>>>
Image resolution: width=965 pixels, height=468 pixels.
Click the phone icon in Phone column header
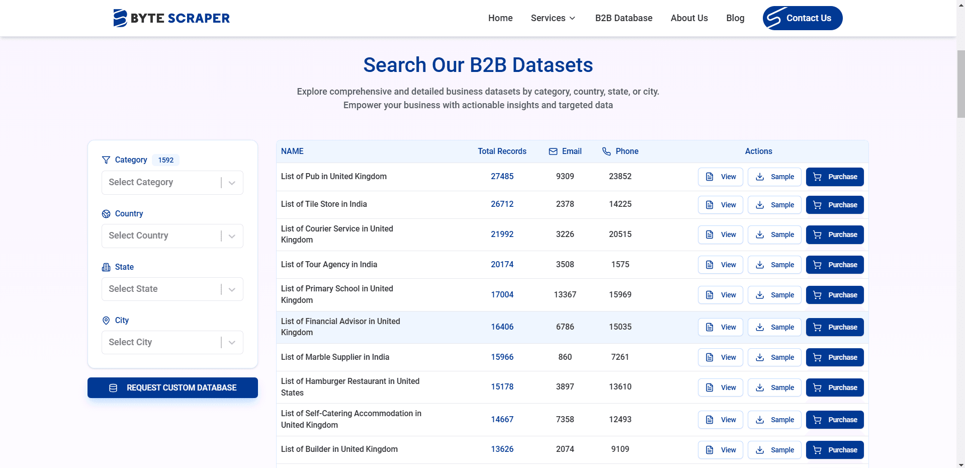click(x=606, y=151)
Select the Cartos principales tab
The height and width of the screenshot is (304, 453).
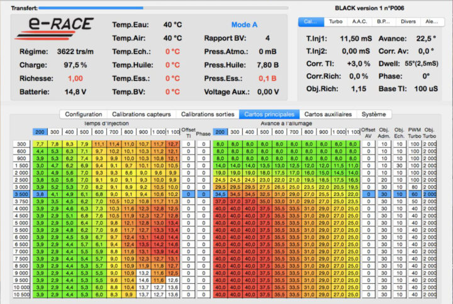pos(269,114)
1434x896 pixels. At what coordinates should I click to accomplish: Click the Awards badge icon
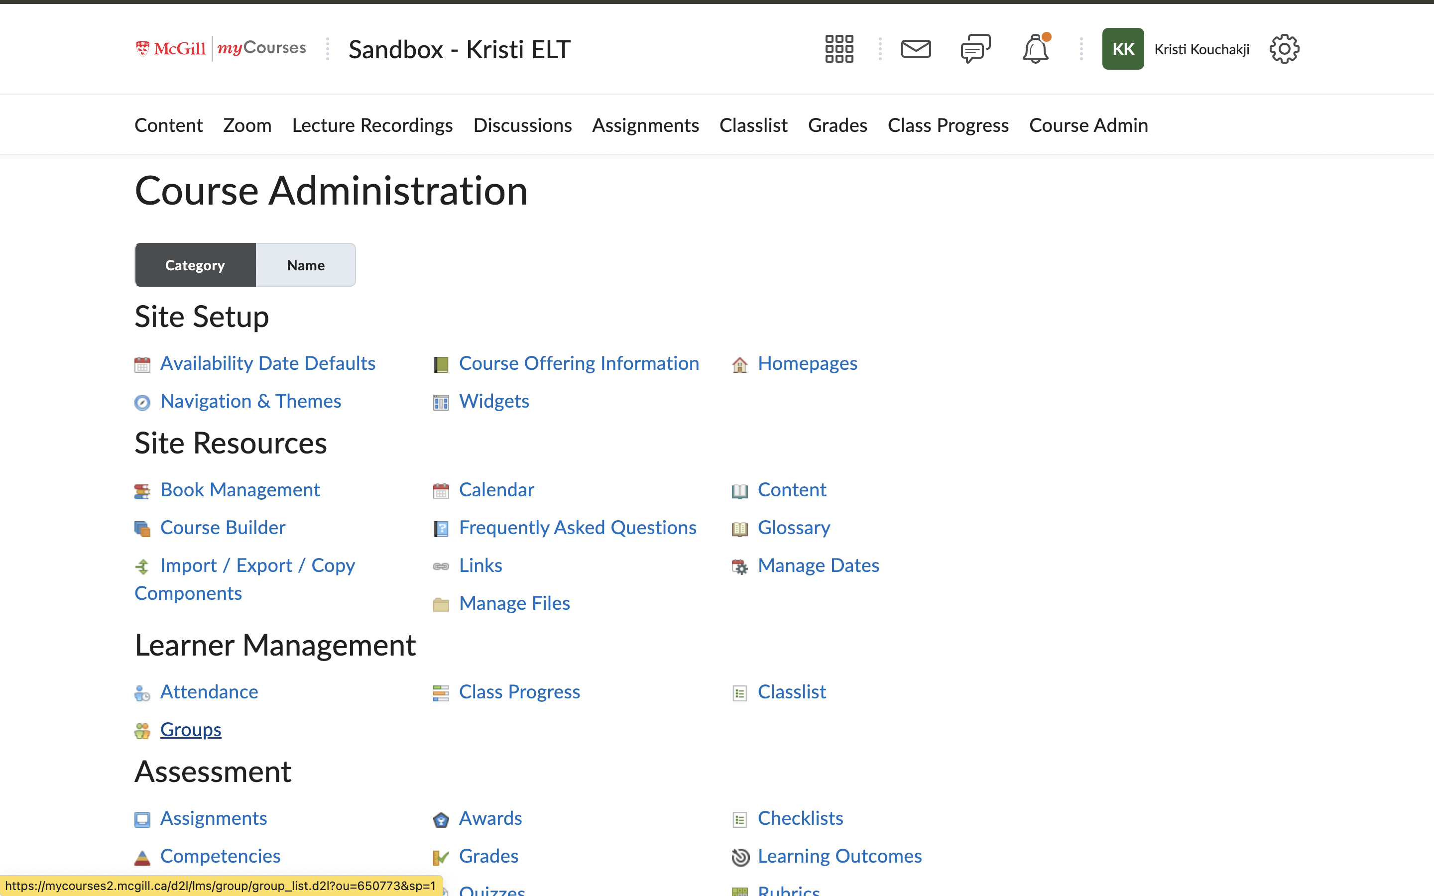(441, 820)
<<<
>>>
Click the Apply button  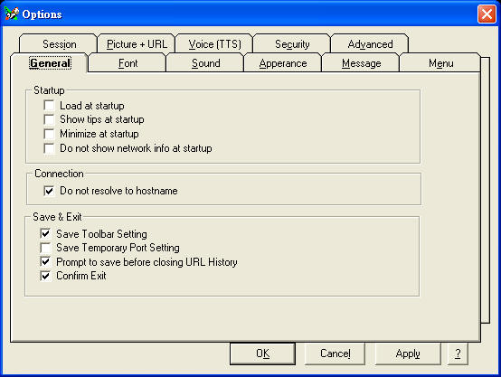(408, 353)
<<<
◆ Work to be completed: Pick out every line in the records above that contains the word "width" and copy each of them.

◆ Result for this exercise:
Image resolution: width=965 pixels, height=468 pixels.
The height and width of the screenshot is (304, 453).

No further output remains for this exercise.